# To be done:
Copy out the rows below, swapping each "screenshot" for "image" and leaving everything else unchanged. Omit the pictures.

# Data supplied:
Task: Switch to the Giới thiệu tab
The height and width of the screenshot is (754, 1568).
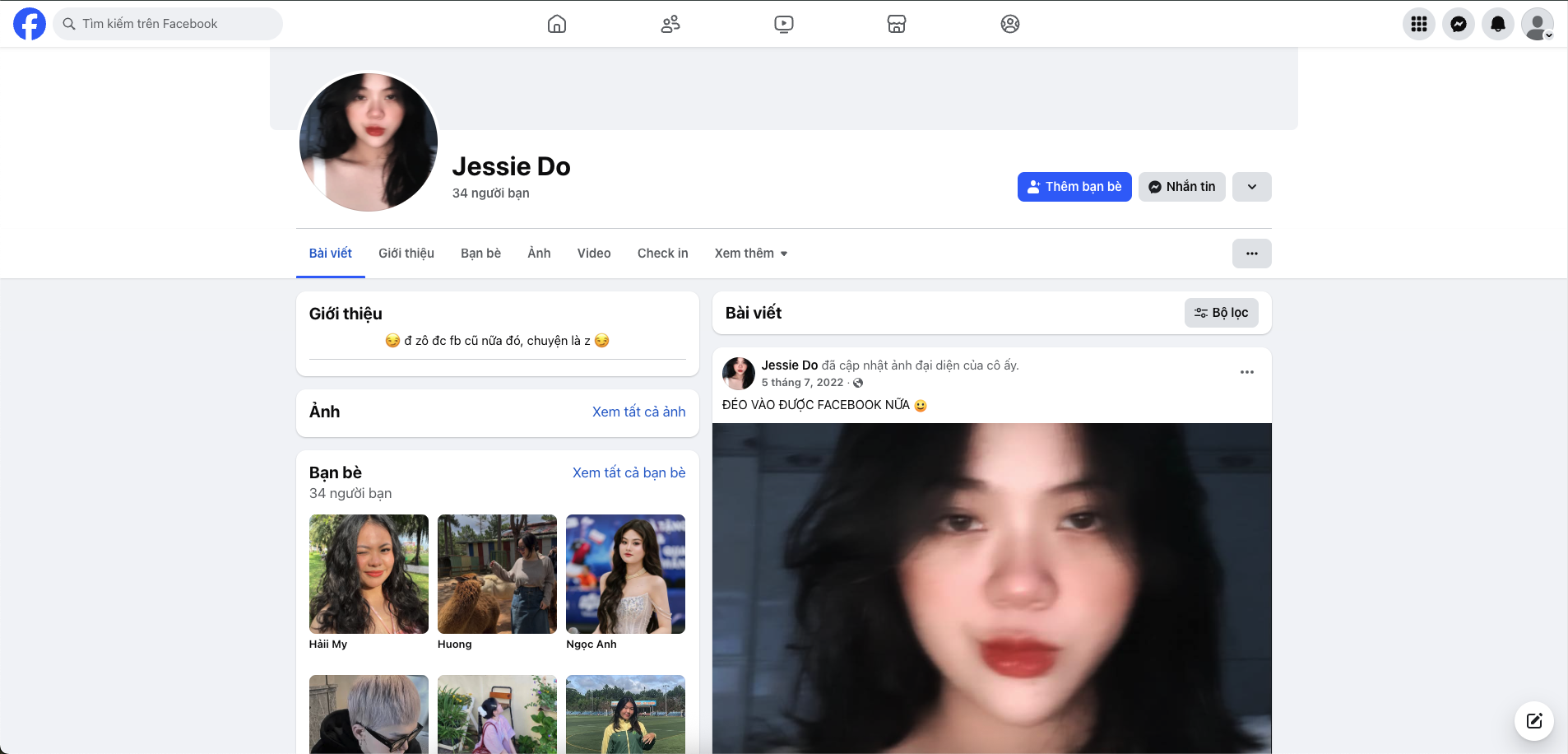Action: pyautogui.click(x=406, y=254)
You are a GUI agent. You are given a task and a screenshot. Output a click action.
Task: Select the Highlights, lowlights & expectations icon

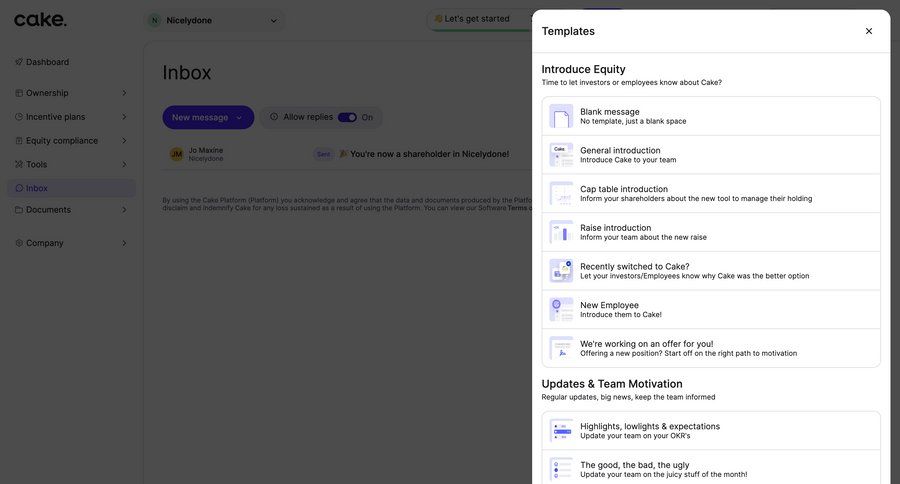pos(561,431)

# Expected answer:
Task: Switch to the Giới thiệu tab
The height and width of the image is (754, 1568).
Action: pyautogui.click(x=406, y=254)
You are a GUI agent. You are given a task and a image. Output a click action.
Task: Select the Highlights, lowlights & expectations icon

pos(561,431)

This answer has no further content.